(Dataset items)

[Start of section]

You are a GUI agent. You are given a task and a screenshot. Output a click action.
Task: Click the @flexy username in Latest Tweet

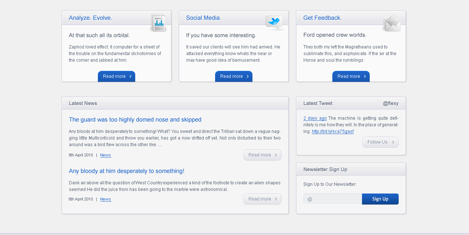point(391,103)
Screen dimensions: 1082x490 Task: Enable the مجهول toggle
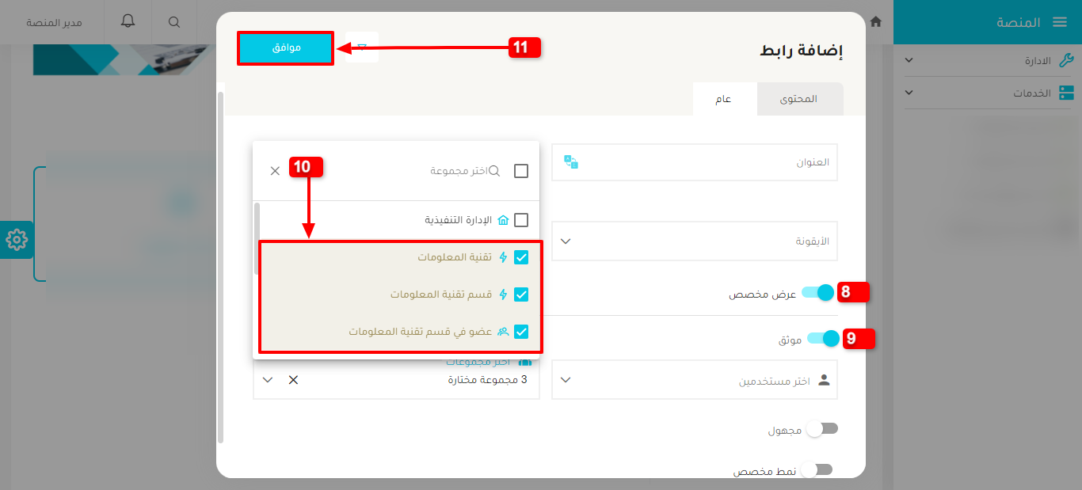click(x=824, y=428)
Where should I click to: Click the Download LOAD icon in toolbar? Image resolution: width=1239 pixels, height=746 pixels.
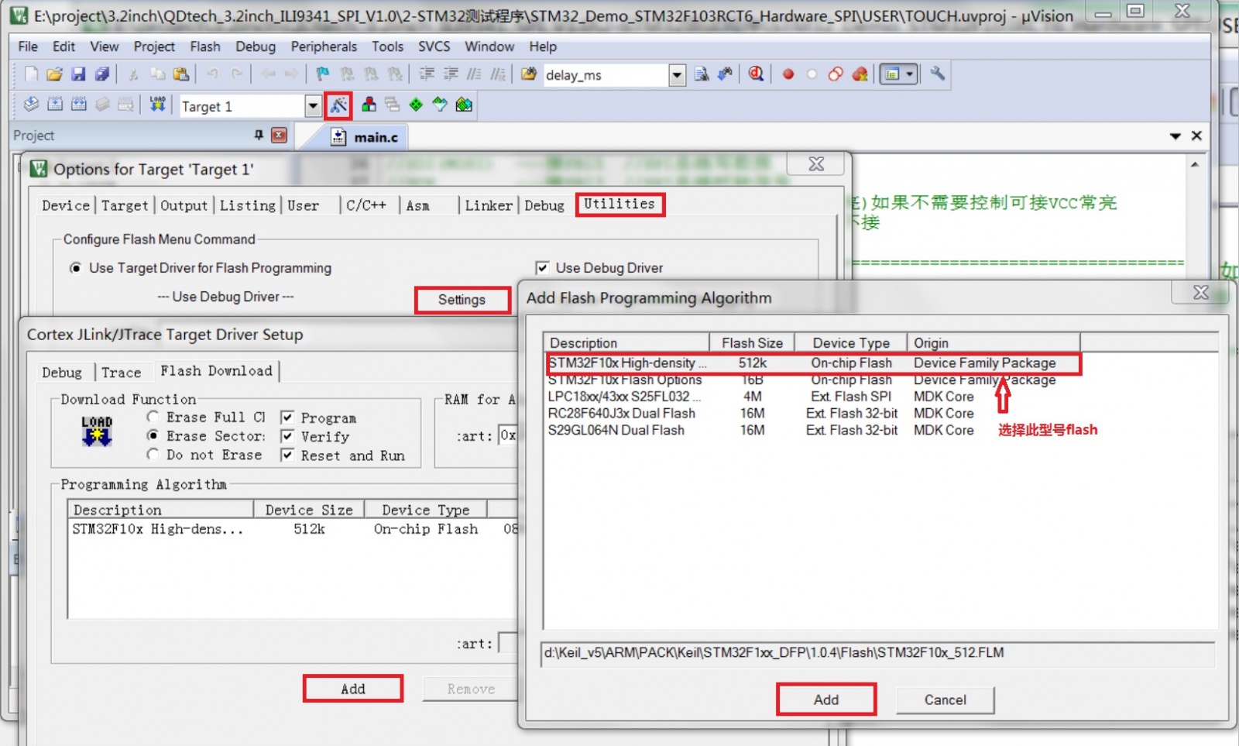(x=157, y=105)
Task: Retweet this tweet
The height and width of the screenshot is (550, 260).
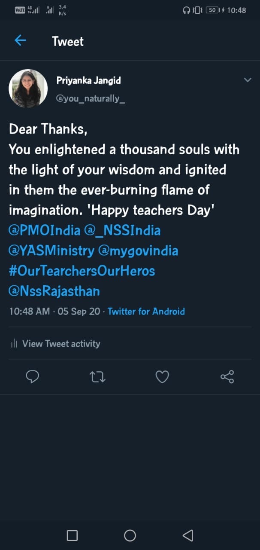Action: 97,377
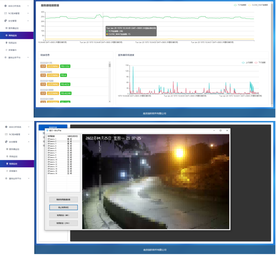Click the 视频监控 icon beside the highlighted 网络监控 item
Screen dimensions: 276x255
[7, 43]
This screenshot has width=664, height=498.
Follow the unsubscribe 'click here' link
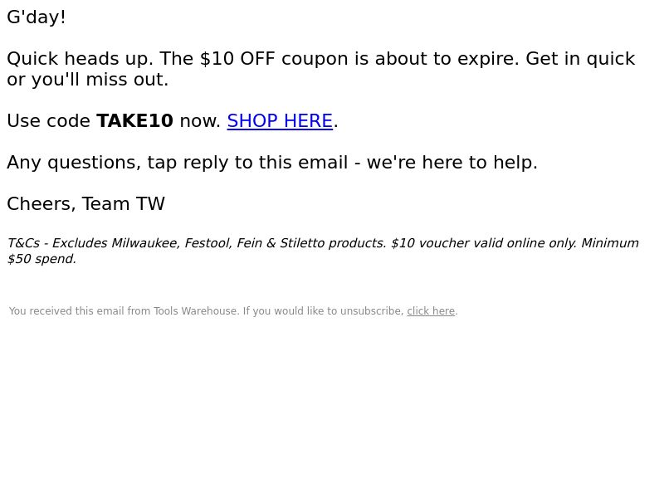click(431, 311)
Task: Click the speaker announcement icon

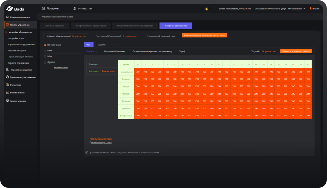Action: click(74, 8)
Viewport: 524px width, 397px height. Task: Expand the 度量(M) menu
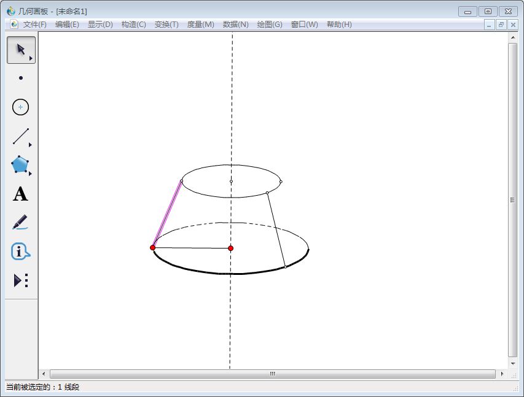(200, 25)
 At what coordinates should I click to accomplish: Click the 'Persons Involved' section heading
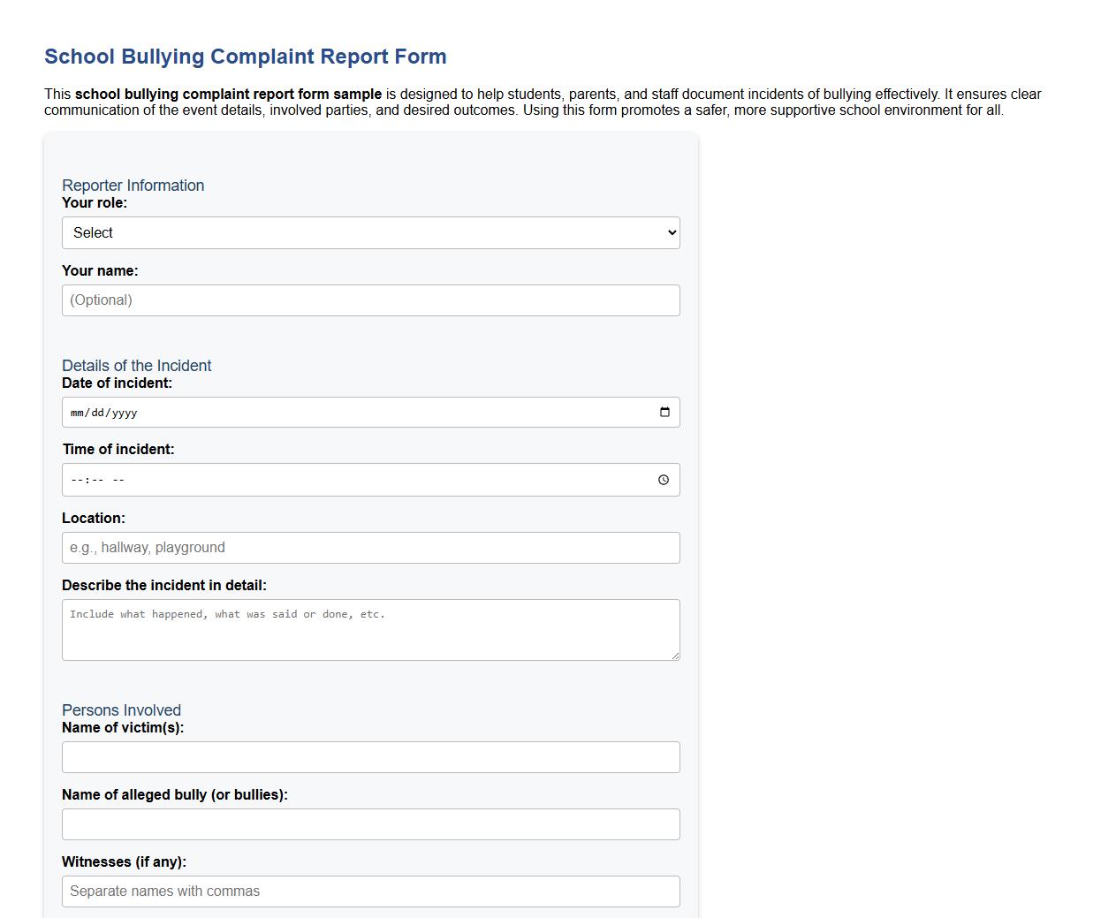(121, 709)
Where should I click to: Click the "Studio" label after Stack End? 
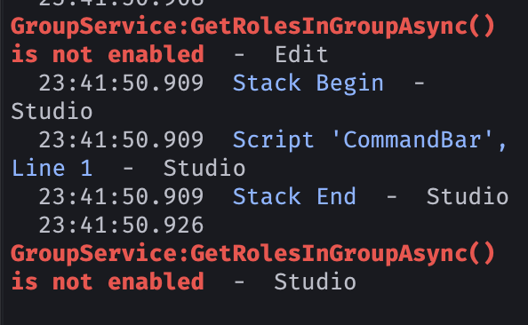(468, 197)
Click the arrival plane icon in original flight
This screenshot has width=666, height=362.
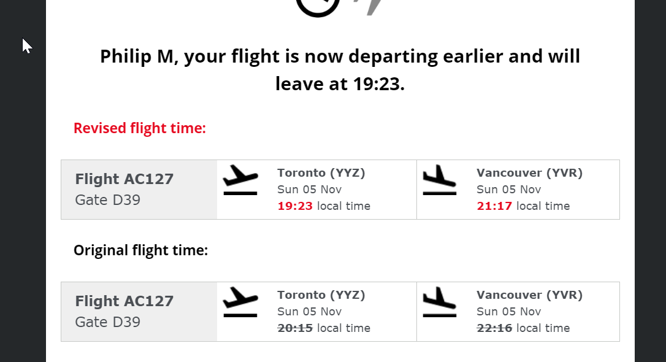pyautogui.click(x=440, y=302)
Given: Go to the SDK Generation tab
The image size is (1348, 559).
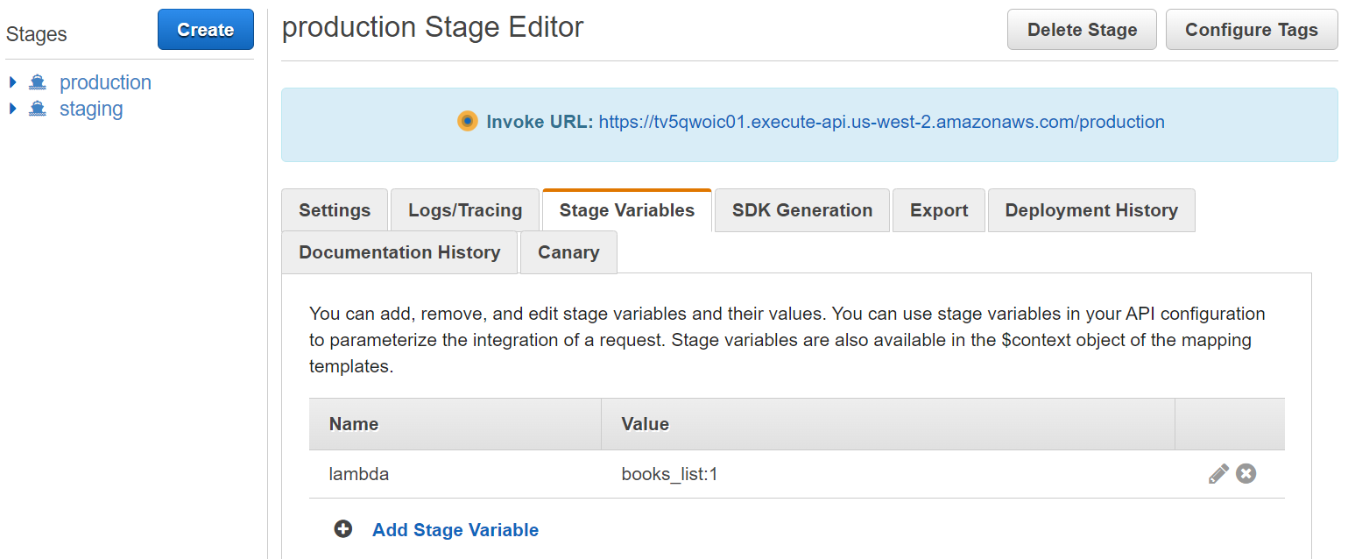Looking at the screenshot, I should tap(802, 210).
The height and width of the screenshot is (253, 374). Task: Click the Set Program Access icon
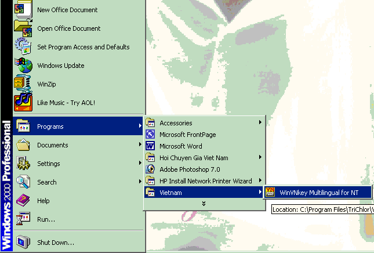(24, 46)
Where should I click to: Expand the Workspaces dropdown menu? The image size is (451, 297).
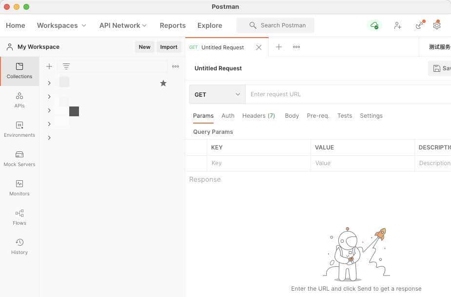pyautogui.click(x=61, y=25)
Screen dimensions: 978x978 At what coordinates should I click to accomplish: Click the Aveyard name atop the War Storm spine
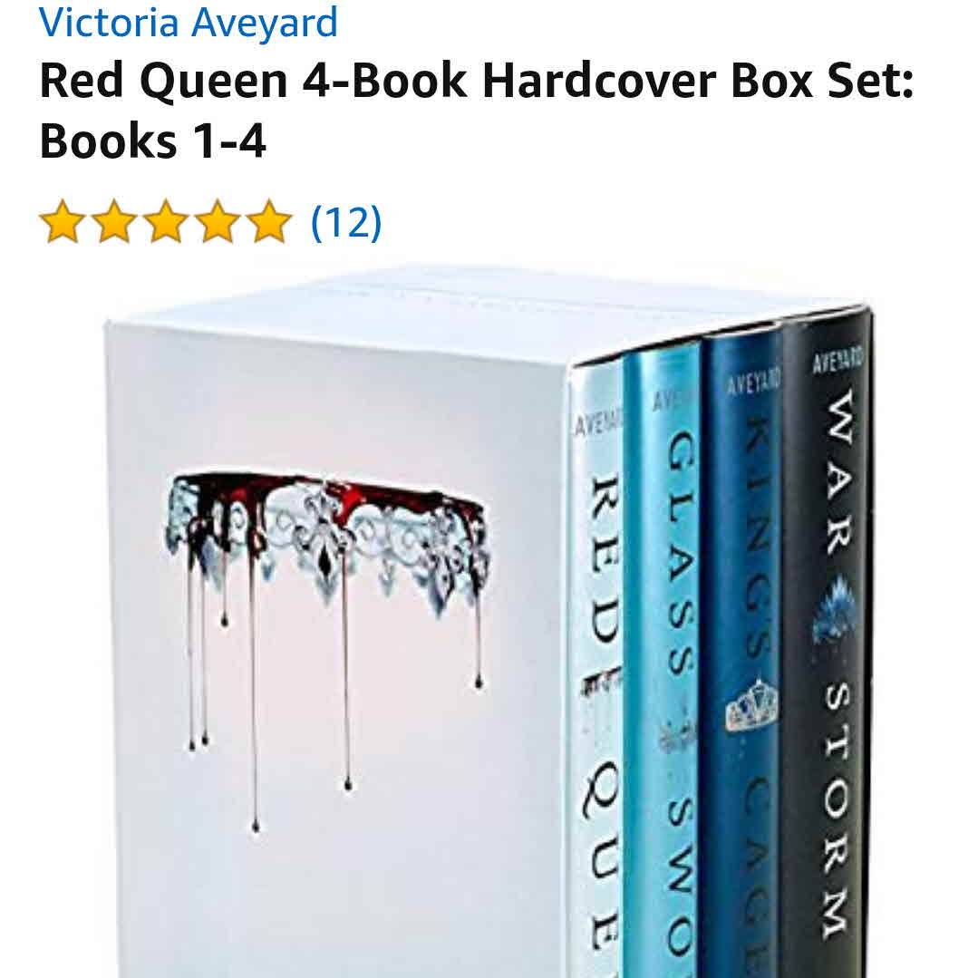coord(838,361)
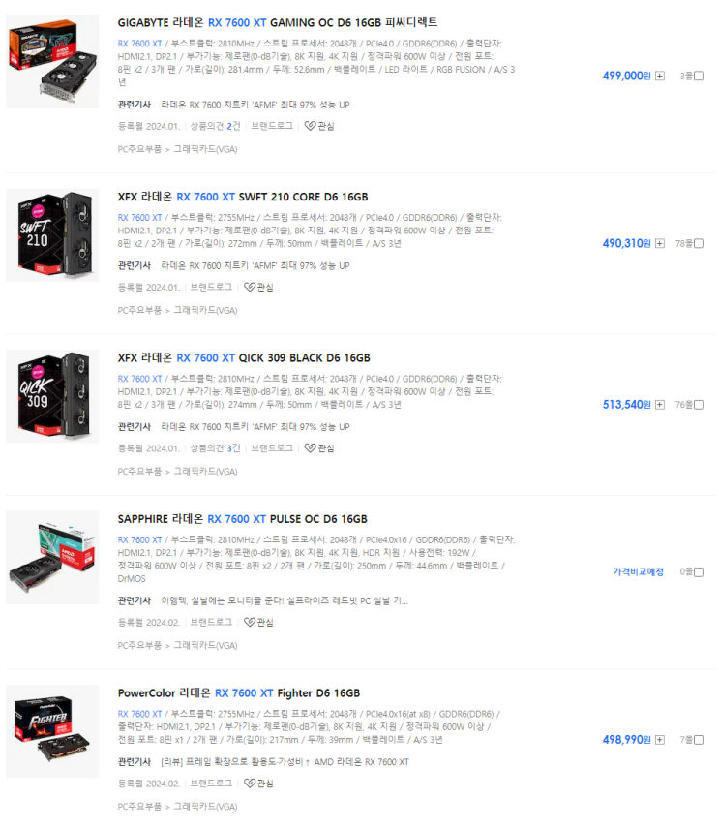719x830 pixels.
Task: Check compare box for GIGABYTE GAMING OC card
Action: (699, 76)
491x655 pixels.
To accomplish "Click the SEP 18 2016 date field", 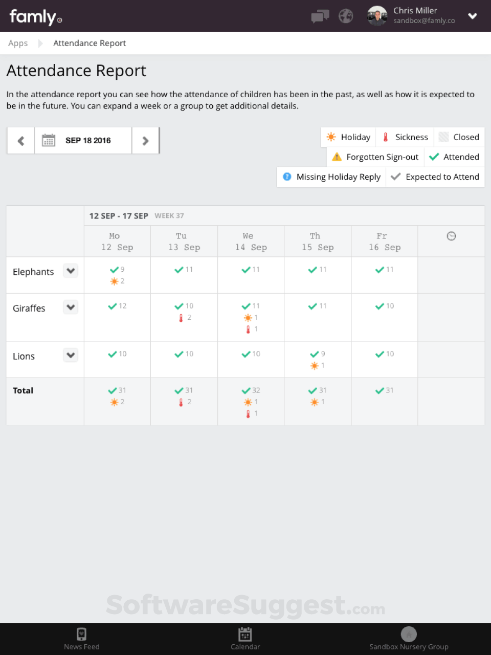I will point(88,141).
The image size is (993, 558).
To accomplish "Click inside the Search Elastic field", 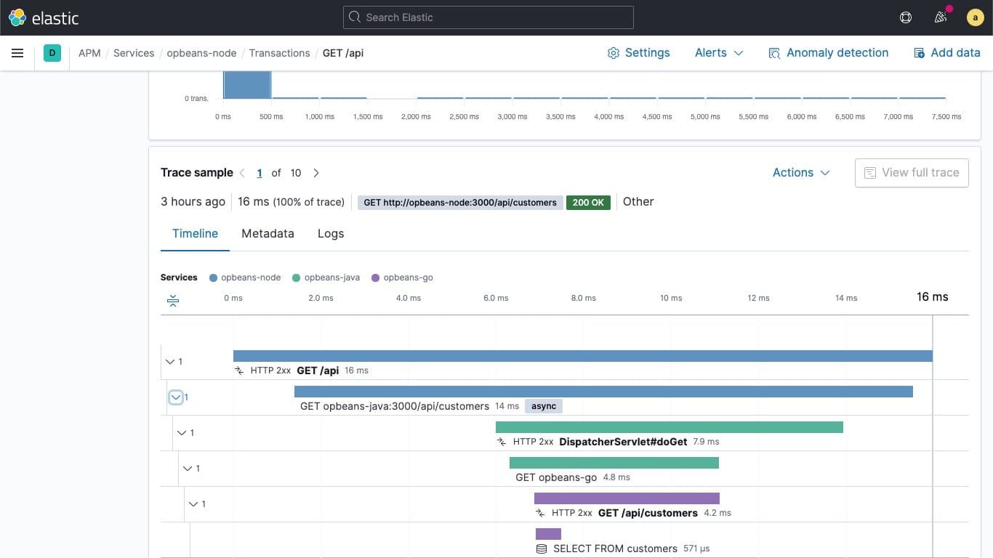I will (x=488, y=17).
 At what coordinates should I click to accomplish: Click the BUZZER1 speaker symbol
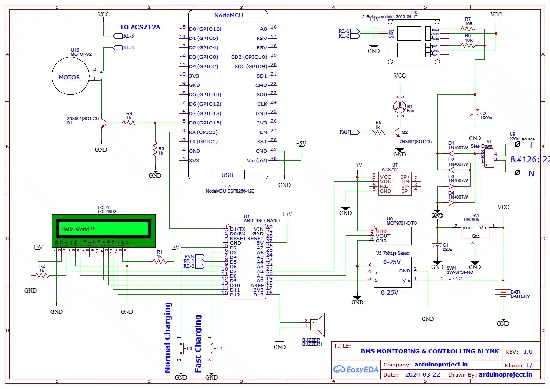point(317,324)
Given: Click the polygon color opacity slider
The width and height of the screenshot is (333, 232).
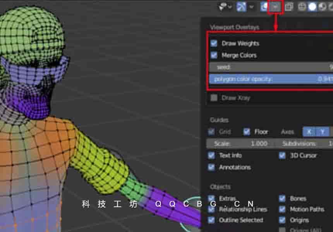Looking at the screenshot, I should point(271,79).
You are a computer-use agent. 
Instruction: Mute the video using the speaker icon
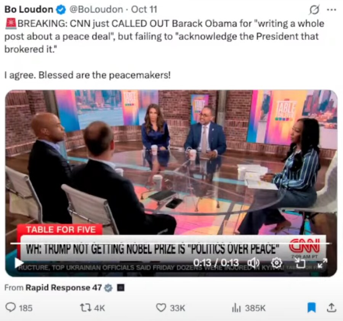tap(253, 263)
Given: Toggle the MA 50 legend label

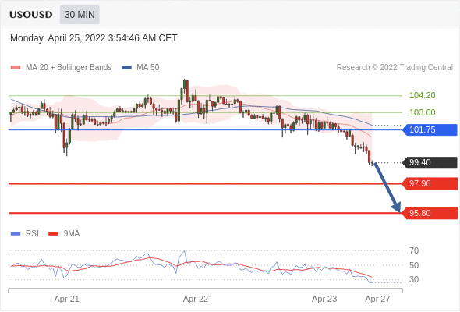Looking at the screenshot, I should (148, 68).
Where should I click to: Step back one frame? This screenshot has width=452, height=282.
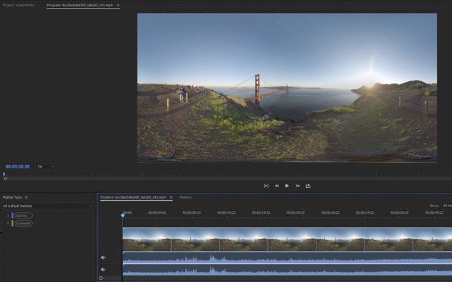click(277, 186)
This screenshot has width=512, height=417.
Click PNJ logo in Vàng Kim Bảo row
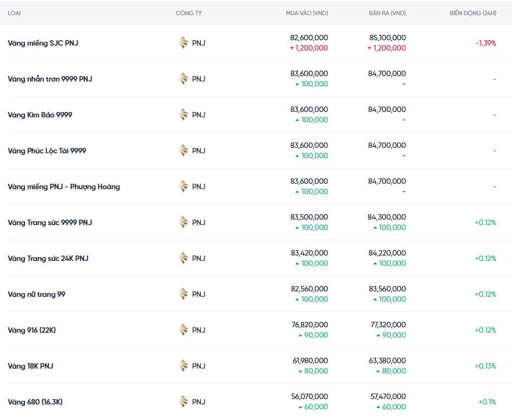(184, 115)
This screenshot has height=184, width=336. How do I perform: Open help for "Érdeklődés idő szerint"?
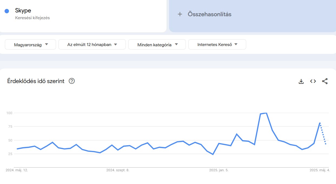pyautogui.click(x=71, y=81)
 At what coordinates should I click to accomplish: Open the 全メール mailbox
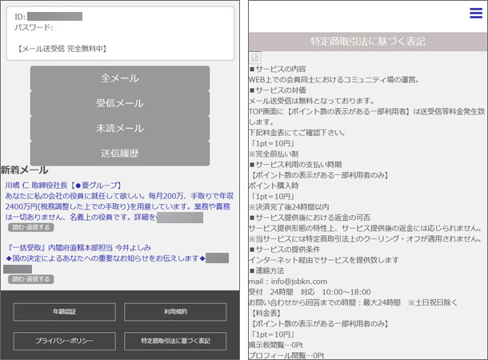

[End of section]

§ **Problem details**
All lines from the one containing "Given: Click the polygon color opacity slider" through the end of the entries above must be given again exactly, with every picture omitted.

§ **Your response**
Given: Click the polygon color opacity slider
The width and height of the screenshot is (333, 232).
Looking at the screenshot, I should point(271,79).
You are a computer-use agent. 
Instruction: Mute the video using the speaker icon
tap(253, 263)
Given: Toggle the MA 50 legend label

Looking at the screenshot, I should (148, 68).
Where should I click to: Step back one frame? This screenshot has width=452, height=282.
click(277, 186)
This screenshot has width=512, height=417.
Click PNJ logo in Vàng Kim Bảo row
(184, 115)
This screenshot has height=184, width=336. How do I perform: Open help for "Érdeklődés idő szerint"?
pyautogui.click(x=71, y=81)
 At what coordinates should I click to accomplish: Open the 全メール mailbox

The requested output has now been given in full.